Foto de uma recuperação anterior

Capturar o ‘booster’ no ar impede que ele caia no oceano, eliminará o risco de corrosão do equipamento ou danos causados ​​por respingos de água salgada e simplificará os reparos necessários para reciclar o foguete.
A recuperação ar-ar também elimina a necessidade de o ‘core’ transportar propelente para realizar um pouso por impulso, como o foguete Falcon 9 da SpaceX, que sacrifica a capacidade de carga útil para poder retornar à Terra.

Programa de recuperação aérea do estágio

  • Pouco antes da decolagem, o helicóptero de recuperação Sikorsky S-92 será enviado à zona de captura no mar, a aproximadamente 160 milhas náuticas da península de Banks.
  • Uma vez lançado, o primeiro e segundo estágios do Electron se separarão em aproximadamente T+2:32 minutos. A carga MATS seguirá para sua órbita com o segundo estágio , enquanto o primeiro estágio desce de volta à Terra. Neste ponto da missão, espera-se que o retorno do Electron atinja velocidades de até 8.300 km por hora e temperaturas de até 2.400 graus C.

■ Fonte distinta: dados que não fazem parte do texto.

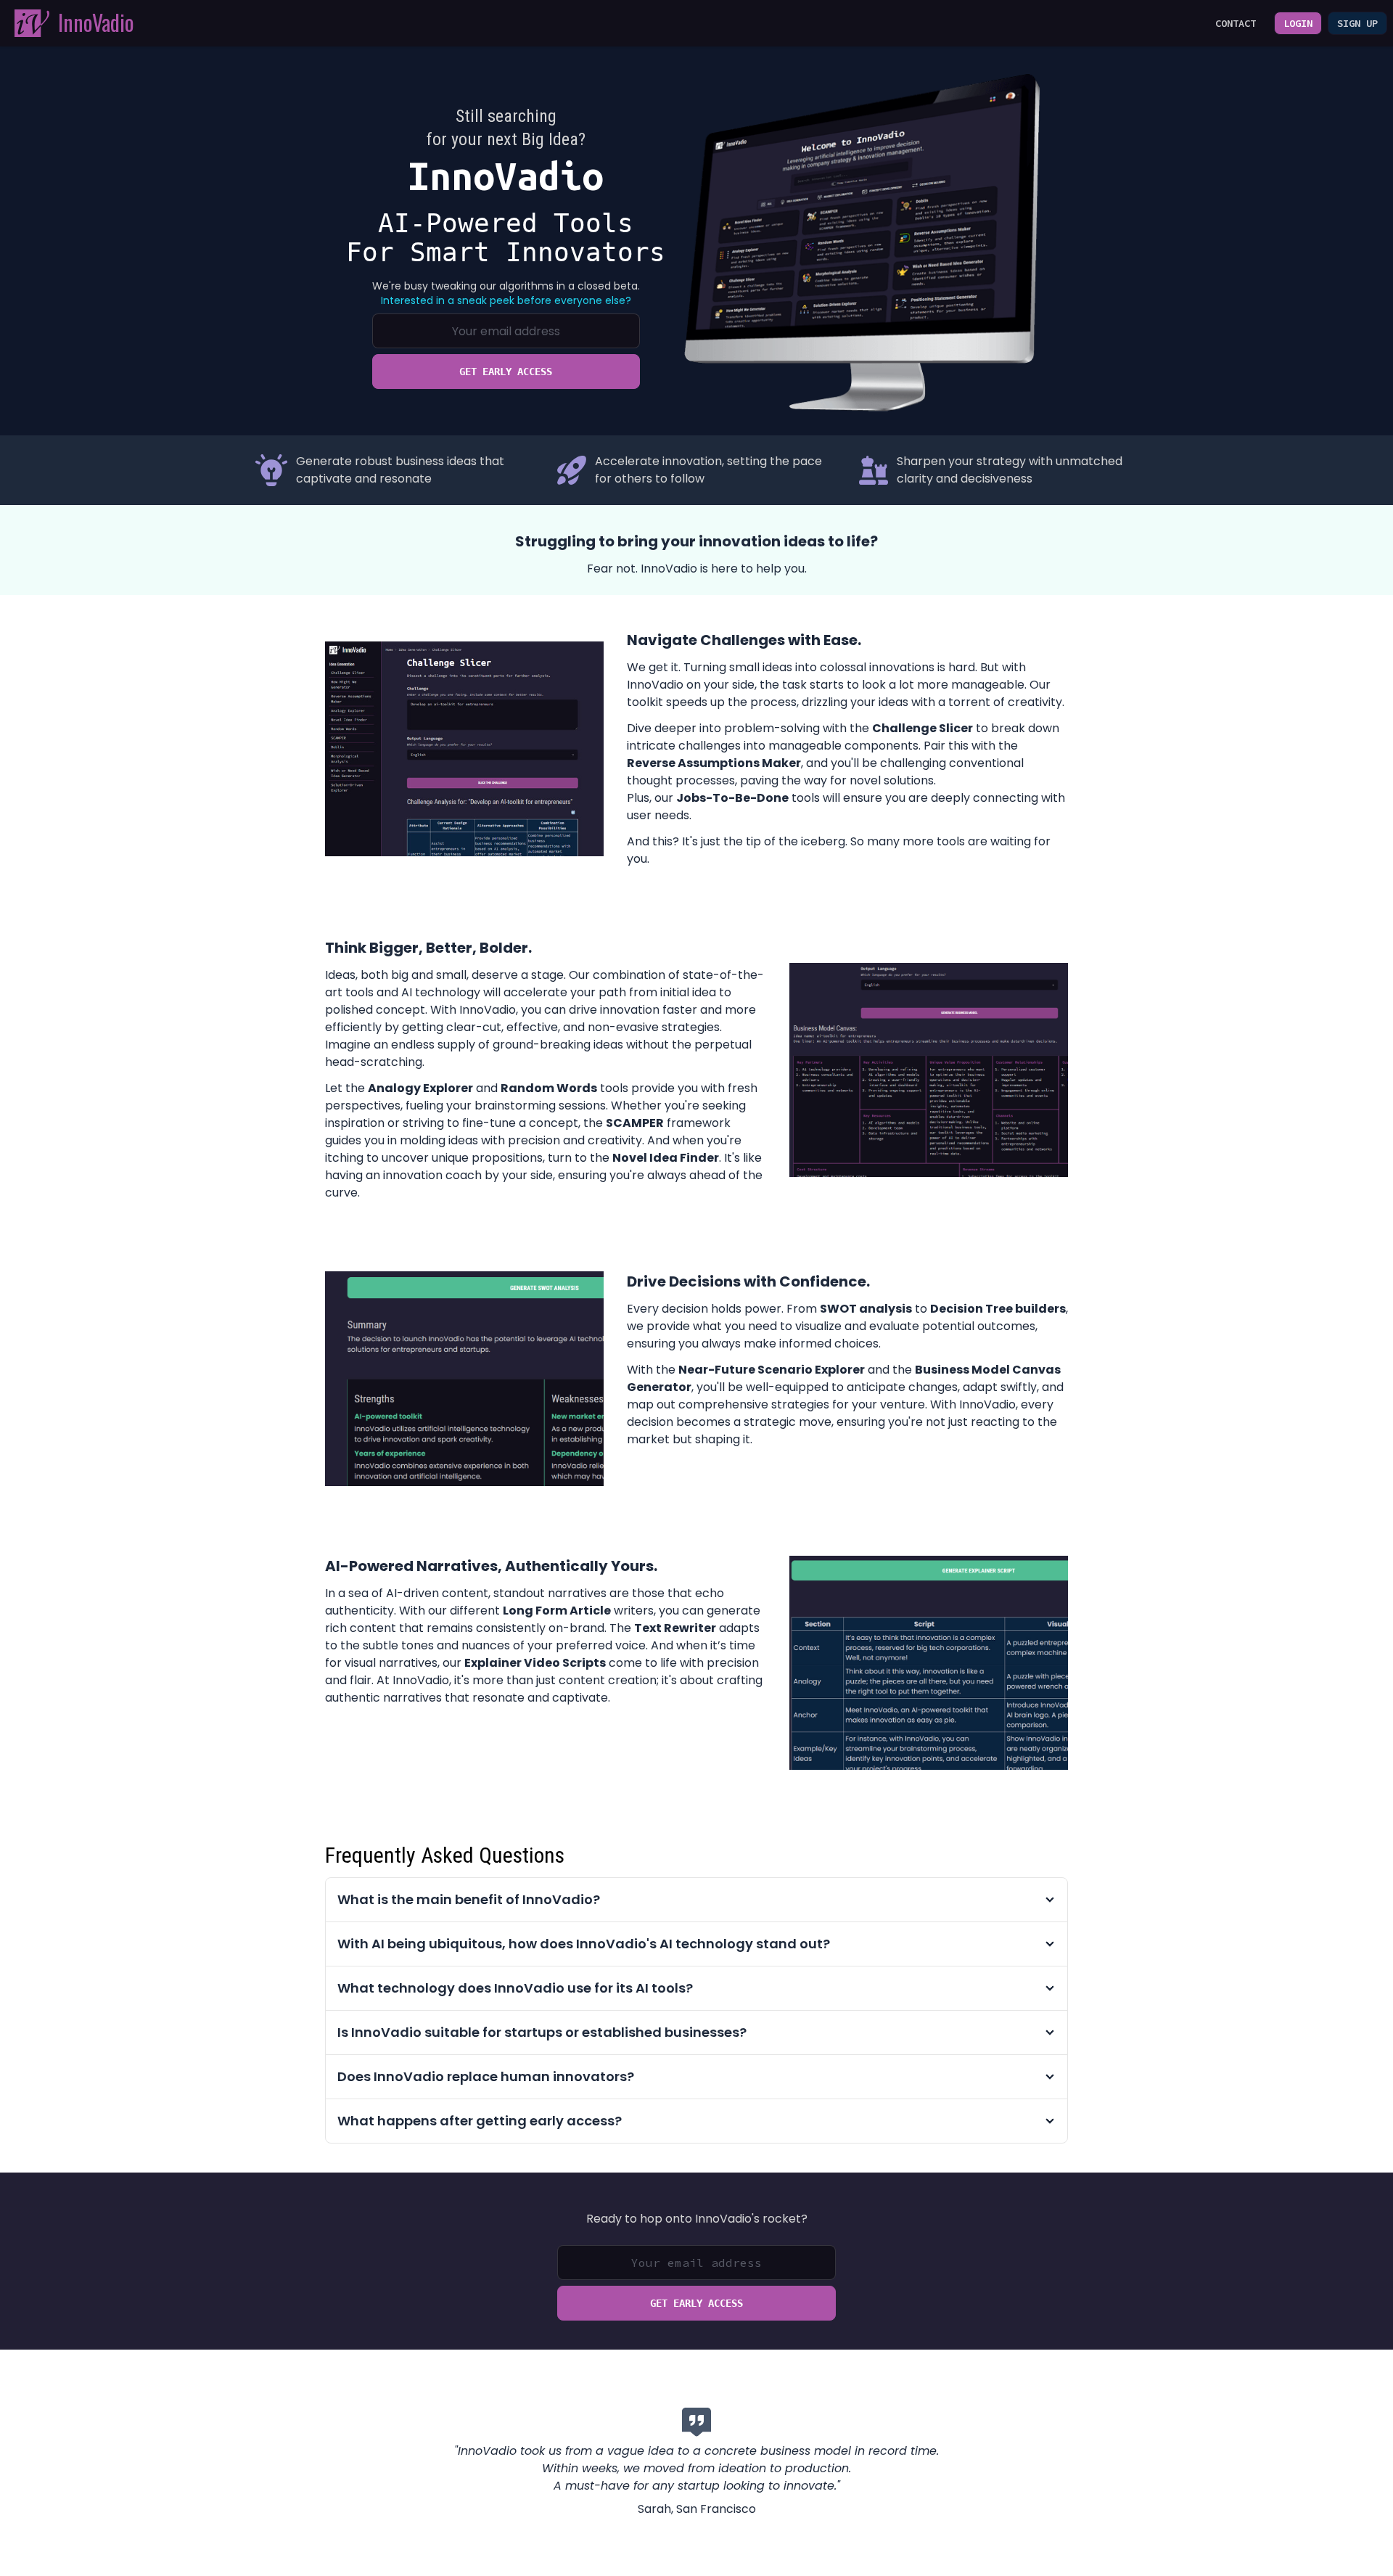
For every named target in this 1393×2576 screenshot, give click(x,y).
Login (1297, 23)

  • Aproximadamente em T+7:20 minutos após a decolagem, o primeiro pára-quedas será ejetado, seguido pelo pára-quedas principal. O desdobramento duplo de pára-quedas ajuda a desacelerar o retorno do primeiro estágio para 0,4% de sua velocidade máxima durante a descida, de 8.300 km /km para 36 km /h.

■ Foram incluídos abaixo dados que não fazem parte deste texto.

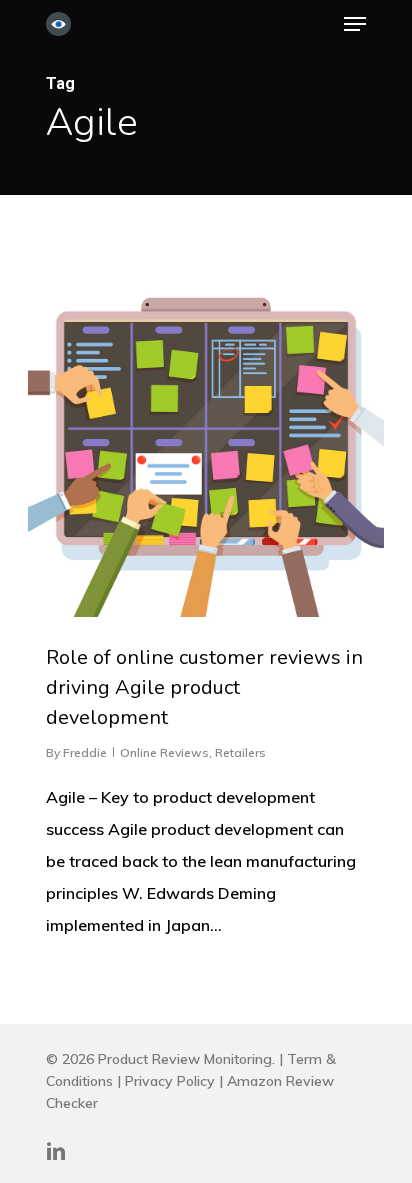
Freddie (85, 752)
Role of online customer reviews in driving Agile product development (204, 687)
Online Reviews (164, 752)
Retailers (240, 752)
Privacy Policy (170, 1081)
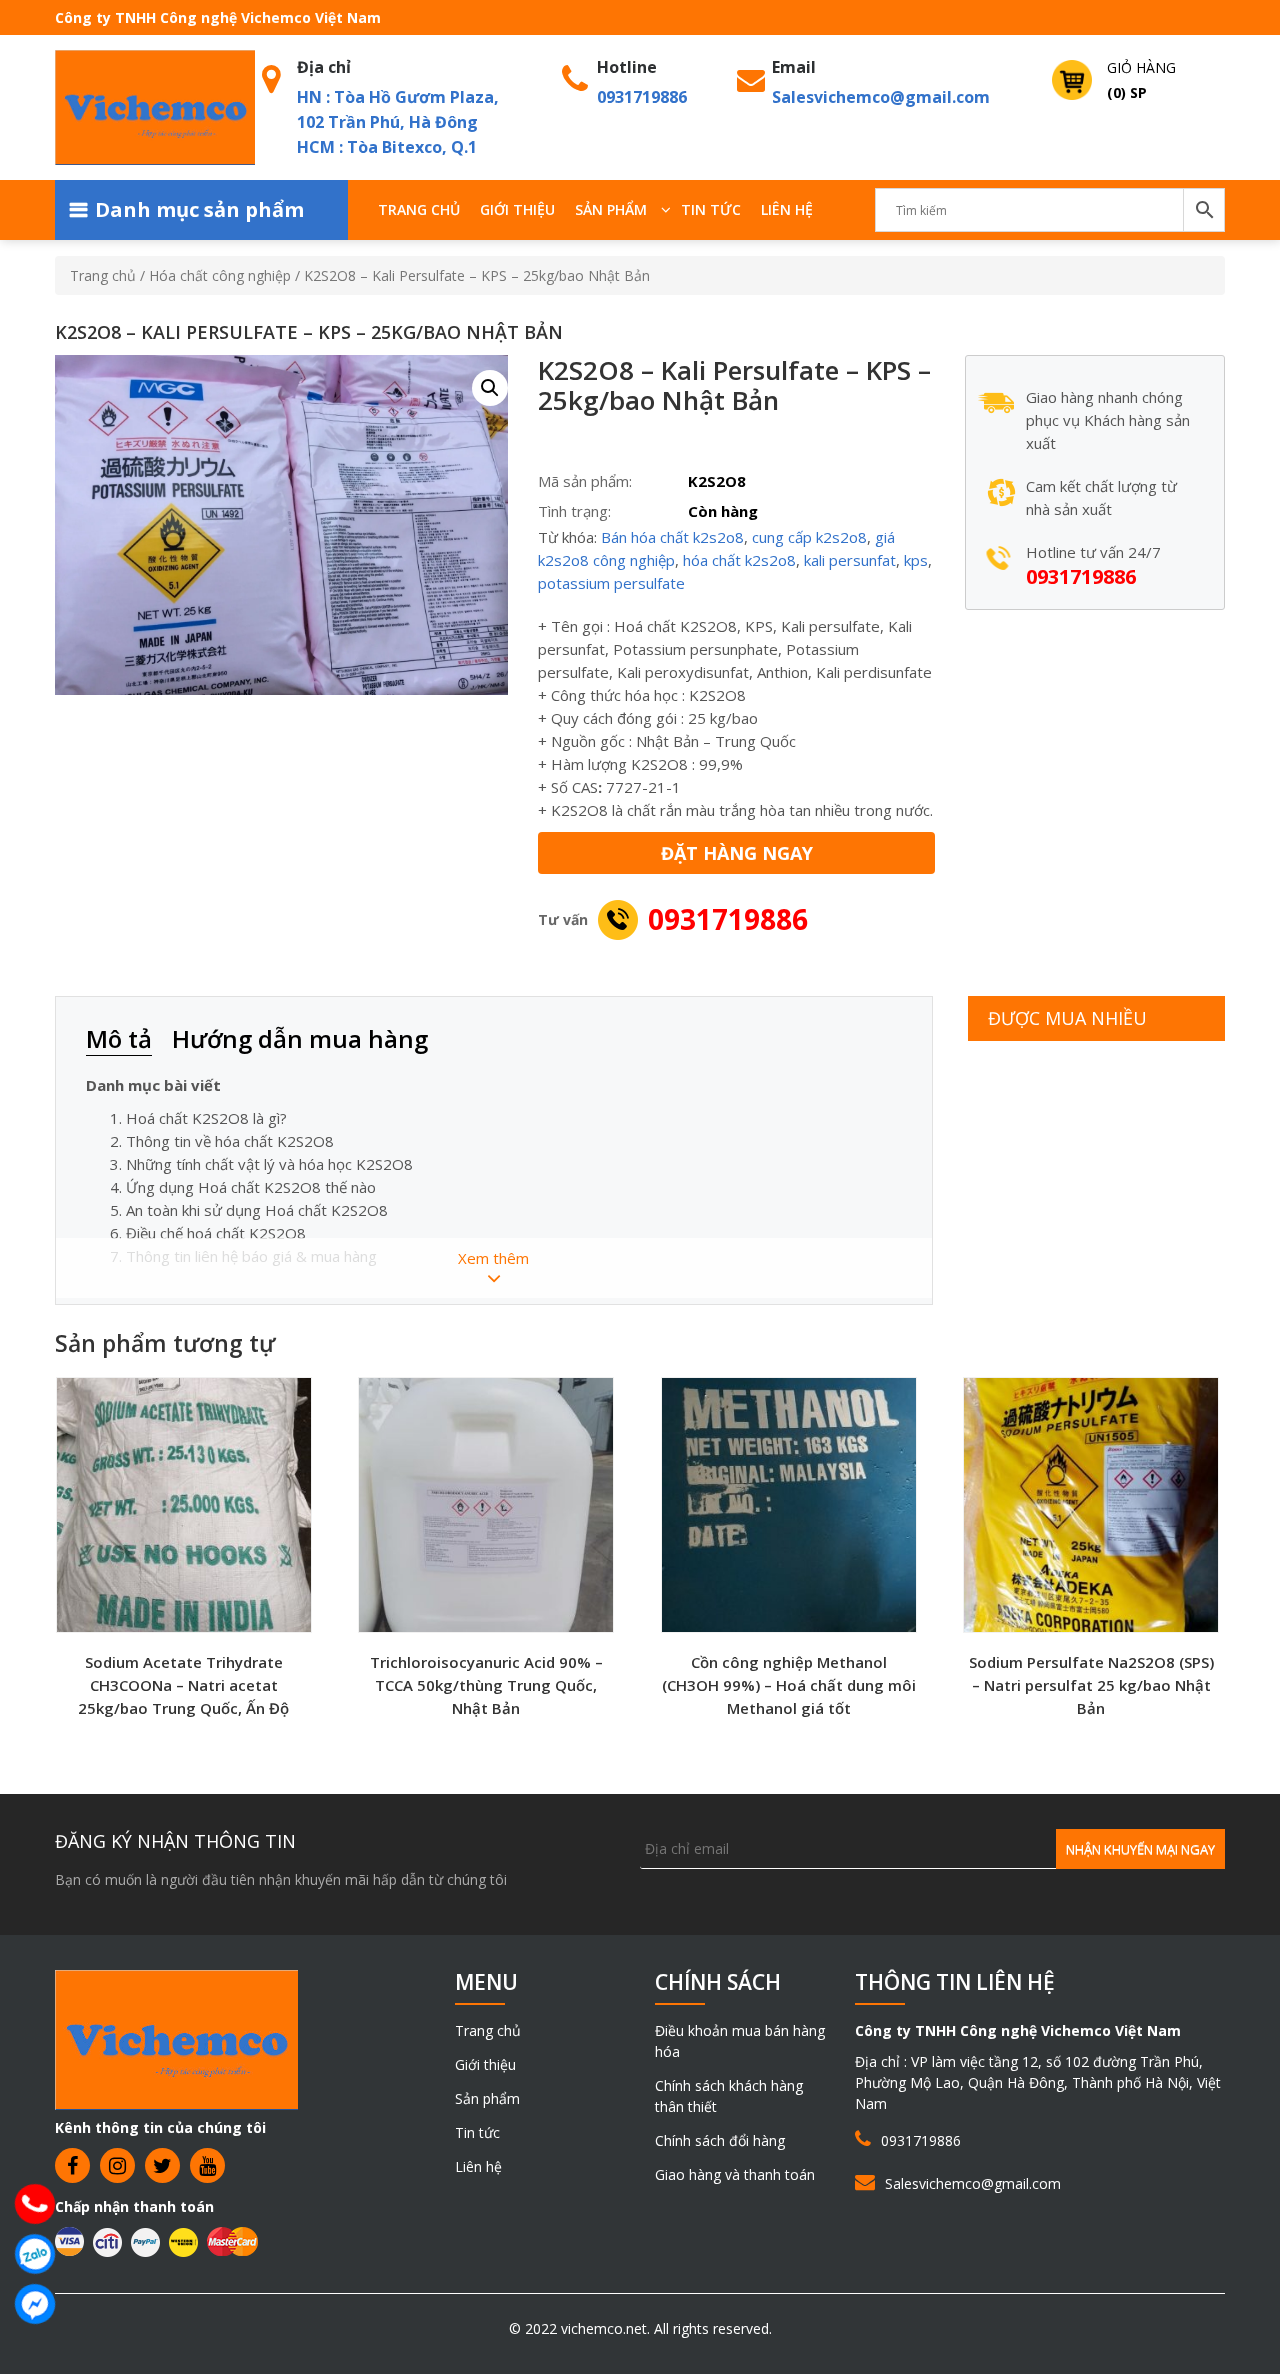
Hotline (627, 67)
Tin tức (711, 209)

  • À medida que o Electron entrar na zona de captura, o helicóptero de recuperação da Rocketlab coincidirá à velocidade e à descida do foguete , tentando proteger a linha de engajamento do pára-quedas à direita do piloto por meio de um gancho na ponta do cabo.

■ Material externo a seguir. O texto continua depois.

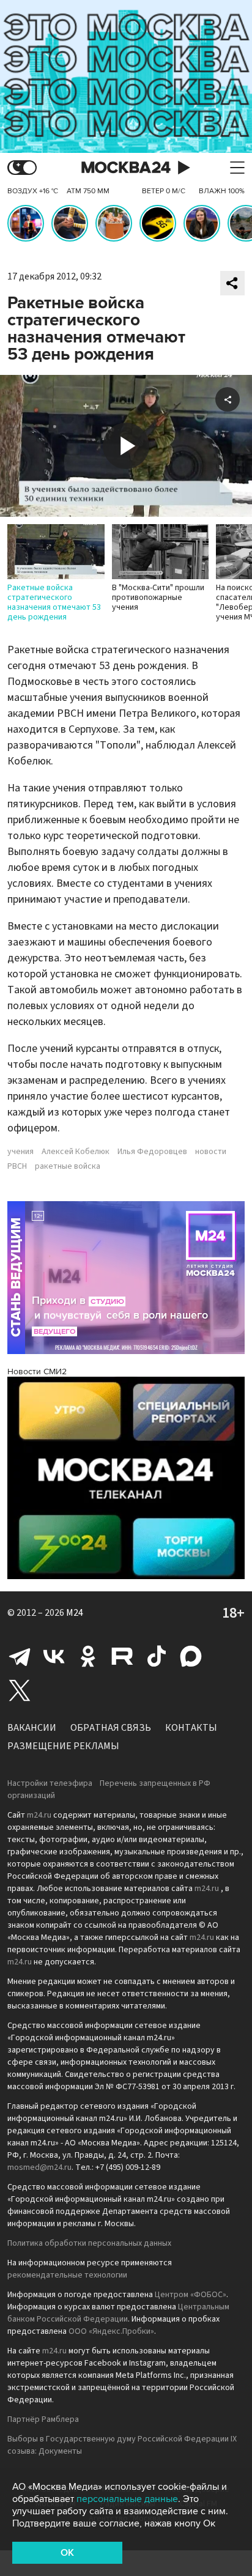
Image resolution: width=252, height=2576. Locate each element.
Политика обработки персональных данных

  • Uma vez capturado e protegido, o Electron será transportado de volta ao complexo de produção em Auckland.

Como as missões de recuperação anteriores, o primeiro estágio realizará uma série de manobras para permitir que sobreviva ao calor e às forças de reentrada atmosférica. O Electron será equipado com um escudo térmico para ajudar a proteger os nove motores Rutherford e um pára-quedas para desacelerar de modo que o helicóptero Sikorsky S-92 adaptado alcance-o quando retornar. É um grande helicóptero bimotor que é comumente usado para transporte offshore de petróleo e gás e operações de busca e salvamento no mar.